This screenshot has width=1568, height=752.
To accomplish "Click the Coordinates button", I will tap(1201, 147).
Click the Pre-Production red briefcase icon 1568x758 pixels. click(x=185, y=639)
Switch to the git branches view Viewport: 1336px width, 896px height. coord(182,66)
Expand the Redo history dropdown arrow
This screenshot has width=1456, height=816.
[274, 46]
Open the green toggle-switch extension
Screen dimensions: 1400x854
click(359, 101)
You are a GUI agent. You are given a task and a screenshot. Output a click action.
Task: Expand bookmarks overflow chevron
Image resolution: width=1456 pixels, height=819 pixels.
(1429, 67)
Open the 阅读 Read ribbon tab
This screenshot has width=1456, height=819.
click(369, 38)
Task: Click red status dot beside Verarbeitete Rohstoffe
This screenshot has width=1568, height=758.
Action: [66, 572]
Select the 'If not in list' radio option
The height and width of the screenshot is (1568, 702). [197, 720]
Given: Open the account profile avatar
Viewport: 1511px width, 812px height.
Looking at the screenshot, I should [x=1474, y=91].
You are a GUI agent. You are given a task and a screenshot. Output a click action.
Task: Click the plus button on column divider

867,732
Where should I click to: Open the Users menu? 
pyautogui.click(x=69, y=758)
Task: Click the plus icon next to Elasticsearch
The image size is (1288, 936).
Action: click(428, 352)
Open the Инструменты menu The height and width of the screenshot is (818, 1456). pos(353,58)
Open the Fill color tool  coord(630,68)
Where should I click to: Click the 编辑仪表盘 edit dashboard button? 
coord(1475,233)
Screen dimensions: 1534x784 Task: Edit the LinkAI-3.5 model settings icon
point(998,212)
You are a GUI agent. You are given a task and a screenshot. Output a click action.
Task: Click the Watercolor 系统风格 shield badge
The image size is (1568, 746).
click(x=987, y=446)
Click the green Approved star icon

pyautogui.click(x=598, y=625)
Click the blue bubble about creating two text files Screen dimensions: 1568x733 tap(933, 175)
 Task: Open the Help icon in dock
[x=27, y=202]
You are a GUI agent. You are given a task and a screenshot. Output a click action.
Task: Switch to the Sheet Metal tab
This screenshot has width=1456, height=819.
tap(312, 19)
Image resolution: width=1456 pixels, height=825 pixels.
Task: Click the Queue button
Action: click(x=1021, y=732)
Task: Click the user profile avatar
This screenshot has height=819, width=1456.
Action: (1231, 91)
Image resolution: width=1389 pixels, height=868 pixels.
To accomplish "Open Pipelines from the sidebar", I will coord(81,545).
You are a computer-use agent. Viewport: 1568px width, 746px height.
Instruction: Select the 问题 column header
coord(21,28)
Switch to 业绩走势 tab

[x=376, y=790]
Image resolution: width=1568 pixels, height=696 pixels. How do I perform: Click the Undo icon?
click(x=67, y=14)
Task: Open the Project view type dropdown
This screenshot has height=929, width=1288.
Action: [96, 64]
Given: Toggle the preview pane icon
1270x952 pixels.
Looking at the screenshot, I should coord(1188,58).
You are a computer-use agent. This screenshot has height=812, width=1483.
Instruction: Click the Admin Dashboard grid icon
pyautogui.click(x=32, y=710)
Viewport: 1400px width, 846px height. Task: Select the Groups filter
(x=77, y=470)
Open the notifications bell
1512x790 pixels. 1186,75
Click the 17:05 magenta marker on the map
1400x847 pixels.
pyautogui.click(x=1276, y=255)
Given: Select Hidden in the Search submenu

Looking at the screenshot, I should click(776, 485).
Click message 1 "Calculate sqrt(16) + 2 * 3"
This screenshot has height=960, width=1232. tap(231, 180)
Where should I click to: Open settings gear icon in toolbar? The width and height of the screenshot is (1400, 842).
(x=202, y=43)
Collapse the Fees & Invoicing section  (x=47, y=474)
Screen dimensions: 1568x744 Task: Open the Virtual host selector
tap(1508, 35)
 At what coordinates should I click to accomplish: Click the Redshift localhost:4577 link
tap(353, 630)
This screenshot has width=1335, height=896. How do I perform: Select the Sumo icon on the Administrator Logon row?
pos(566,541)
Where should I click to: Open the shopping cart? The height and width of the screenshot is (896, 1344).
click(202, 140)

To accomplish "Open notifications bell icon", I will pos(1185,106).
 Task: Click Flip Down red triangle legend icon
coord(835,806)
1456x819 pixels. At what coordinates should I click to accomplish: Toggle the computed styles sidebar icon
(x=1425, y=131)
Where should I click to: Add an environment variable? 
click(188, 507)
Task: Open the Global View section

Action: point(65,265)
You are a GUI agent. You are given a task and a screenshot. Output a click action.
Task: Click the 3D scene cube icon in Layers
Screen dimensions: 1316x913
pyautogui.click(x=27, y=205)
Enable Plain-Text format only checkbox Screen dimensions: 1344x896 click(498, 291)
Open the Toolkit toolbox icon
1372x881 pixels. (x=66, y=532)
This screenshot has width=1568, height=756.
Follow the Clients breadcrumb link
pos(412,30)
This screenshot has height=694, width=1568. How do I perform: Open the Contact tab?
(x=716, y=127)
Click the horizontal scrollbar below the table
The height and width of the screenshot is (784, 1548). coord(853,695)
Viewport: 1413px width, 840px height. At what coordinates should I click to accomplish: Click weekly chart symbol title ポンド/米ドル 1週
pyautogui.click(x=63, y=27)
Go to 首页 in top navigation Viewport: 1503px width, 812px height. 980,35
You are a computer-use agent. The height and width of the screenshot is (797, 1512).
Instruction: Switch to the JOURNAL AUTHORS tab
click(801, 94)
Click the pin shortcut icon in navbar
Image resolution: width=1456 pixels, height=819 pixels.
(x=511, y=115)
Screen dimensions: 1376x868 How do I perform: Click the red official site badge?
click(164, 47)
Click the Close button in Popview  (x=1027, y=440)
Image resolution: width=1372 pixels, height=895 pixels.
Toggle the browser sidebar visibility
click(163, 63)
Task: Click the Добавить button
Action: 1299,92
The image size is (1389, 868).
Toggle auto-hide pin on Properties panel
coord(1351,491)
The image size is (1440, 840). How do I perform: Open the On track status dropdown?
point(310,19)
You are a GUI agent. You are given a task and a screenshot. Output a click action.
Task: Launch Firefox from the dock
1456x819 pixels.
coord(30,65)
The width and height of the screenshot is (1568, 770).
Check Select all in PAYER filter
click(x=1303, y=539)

..............................

REQUIRED ACTION →
Give back the entire listing, line for line, exactly as it stands.

ANSWER TO THIS EXERCISE →
This screenshot has width=1568, height=752.
To accomplish "Click the Coordinates button", I will tap(1201, 147).
Click the Pre-Production red briefcase icon 1568x758 pixels. click(x=185, y=639)
Switch to the git branches view Viewport: 1336px width, 896px height. coord(182,66)
Expand the Redo history dropdown arrow
This screenshot has width=1456, height=816.
[274, 46]
Open the green toggle-switch extension
Screen dimensions: 1400x854
click(359, 101)
You are a GUI agent. You are given a task and a screenshot. Output a click action.
Task: Expand bookmarks overflow chevron
Image resolution: width=1456 pixels, height=819 pixels.
(1429, 67)
Open the 阅读 Read ribbon tab
This screenshot has width=1456, height=819.
click(369, 38)
Task: Click red status dot beside Verarbeitete Rohstoffe
This screenshot has width=1568, height=758.
Action: [66, 572]
Select the 'If not in list' radio option
The height and width of the screenshot is (1568, 702). [197, 720]
Given: Open the account profile avatar
Viewport: 1511px width, 812px height.
Looking at the screenshot, I should [x=1474, y=91].
You are a GUI agent. You are given a task and a screenshot. Output a click action.
Task: Click the plus button on column divider

867,732
Where should I click to: Open the Users menu? 
pyautogui.click(x=69, y=758)
Task: Click the plus icon next to Elasticsearch
The image size is (1288, 936).
Action: click(428, 352)
Open the Инструменты menu The height and width of the screenshot is (818, 1456). pos(353,58)
Open the Fill color tool  coord(630,68)
Where should I click to: Click the 编辑仪表盘 edit dashboard button? 
coord(1475,233)
Screen dimensions: 1534x784 Task: Edit the LinkAI-3.5 model settings icon
point(998,212)
You are a GUI agent. You are given a task and a screenshot. Output a click action.
Task: Click the Watercolor 系统风格 shield badge
The image size is (1568, 746).
click(x=987, y=446)
Click the green Approved star icon

pyautogui.click(x=598, y=625)
Click the blue bubble about creating two text files Screen dimensions: 1568x733 tap(933, 175)
 Task: Open the Help icon in dock
[x=27, y=202]
You are a GUI agent. You are given a task and a screenshot. Output a click action.
Task: Switch to the Sheet Metal tab
This screenshot has width=1456, height=819.
tap(312, 19)
Image resolution: width=1456 pixels, height=825 pixels.
Task: Click the Queue button
Action: click(x=1021, y=732)
Task: Click the user profile avatar
This screenshot has height=819, width=1456.
Action: (1231, 91)
Image resolution: width=1389 pixels, height=868 pixels.
To accomplish "Open Pipelines from the sidebar", I will coord(81,545).
You are a computer-use agent. Viewport: 1568px width, 746px height.
Instruction: Select the 问题 column header
coord(21,28)
Switch to 业绩走势 tab

[x=376, y=790]
Image resolution: width=1568 pixels, height=696 pixels. How do I perform: Click the Undo icon?
click(x=67, y=14)
Task: Open the Project view type dropdown
This screenshot has height=929, width=1288.
Action: [96, 64]
Given: Toggle the preview pane icon
1270x952 pixels.
Looking at the screenshot, I should coord(1188,58).
You are a computer-use agent. This screenshot has height=812, width=1483.
Instruction: Click the Admin Dashboard grid icon
pyautogui.click(x=32, y=710)
Viewport: 1400px width, 846px height. Task: Select the Groups filter
(x=77, y=470)
Open the notifications bell
1512x790 pixels. 1186,75
Click the 17:05 magenta marker on the map
1400x847 pixels.
pyautogui.click(x=1276, y=255)
Given: Select Hidden in the Search submenu

Looking at the screenshot, I should click(776, 485).
Click message 1 "Calculate sqrt(16) + 2 * 3"
This screenshot has height=960, width=1232. tap(231, 180)
Where should I click to: Open settings gear icon in toolbar? The width and height of the screenshot is (1400, 842).
(x=202, y=43)
Collapse the Fees & Invoicing section  (x=47, y=474)
Screen dimensions: 1568x744 Task: Open the Virtual host selector
tap(1508, 35)
 At what coordinates should I click to accomplish: Click the Redshift localhost:4577 link
tap(353, 630)
This screenshot has width=1335, height=896. How do I perform: Select the Sumo icon on the Administrator Logon row?
pos(566,541)
Where should I click to: Open the shopping cart? The height and width of the screenshot is (896, 1344).
click(202, 140)

To accomplish "Open notifications bell icon", I will pos(1185,106).
 Task: Click Flip Down red triangle legend icon
coord(835,806)
1456x819 pixels. At what coordinates should I click to accomplish: Toggle the computed styles sidebar icon
(x=1425, y=131)
Where should I click to: Add an environment variable? 
click(188, 507)
Task: Open the Global View section

Action: point(65,265)
You are a GUI agent. You are given a task and a screenshot. Output a click action.
Task: Click the 3D scene cube icon in Layers
Screen dimensions: 1316x913
pyautogui.click(x=27, y=205)
Enable Plain-Text format only checkbox Screen dimensions: 1344x896 click(498, 291)
Open the Toolkit toolbox icon
1372x881 pixels. (x=66, y=532)
This screenshot has width=1568, height=756.
Follow the Clients breadcrumb link
pos(412,30)
This screenshot has height=694, width=1568. How do I perform: Open the Contact tab?
(x=716, y=127)
Click the horizontal scrollbar below the table
The height and width of the screenshot is (784, 1548). coord(853,695)
Viewport: 1413px width, 840px height. At what coordinates should I click to accomplish: Click weekly chart symbol title ポンド/米ドル 1週
pyautogui.click(x=63, y=27)
Go to 首页 in top navigation Viewport: 1503px width, 812px height. 980,35
You are a computer-use agent. The height and width of the screenshot is (797, 1512).
Instruction: Switch to the JOURNAL AUTHORS tab
click(801, 94)
Click the pin shortcut icon in navbar
Image resolution: width=1456 pixels, height=819 pixels.
(x=511, y=115)
Screen dimensions: 1376x868 How do I perform: Click the red official site badge?
click(164, 47)
Click the Close button in Popview  (x=1027, y=440)
Image resolution: width=1372 pixels, height=895 pixels.
Toggle the browser sidebar visibility
click(163, 63)
Task: Click the Добавить button
Action: 1299,92
The image size is (1389, 868).
Toggle auto-hide pin on Properties panel
coord(1351,491)
The image size is (1440, 840). How do I perform: Open the On track status dropdown?
point(310,19)
You are a GUI agent. You are given a task and a screenshot. Output a click action.
Task: Launch Firefox from the dock
1456x819 pixels.
coord(30,65)
The width and height of the screenshot is (1568, 770).
Check Select all in PAYER filter
click(x=1303, y=539)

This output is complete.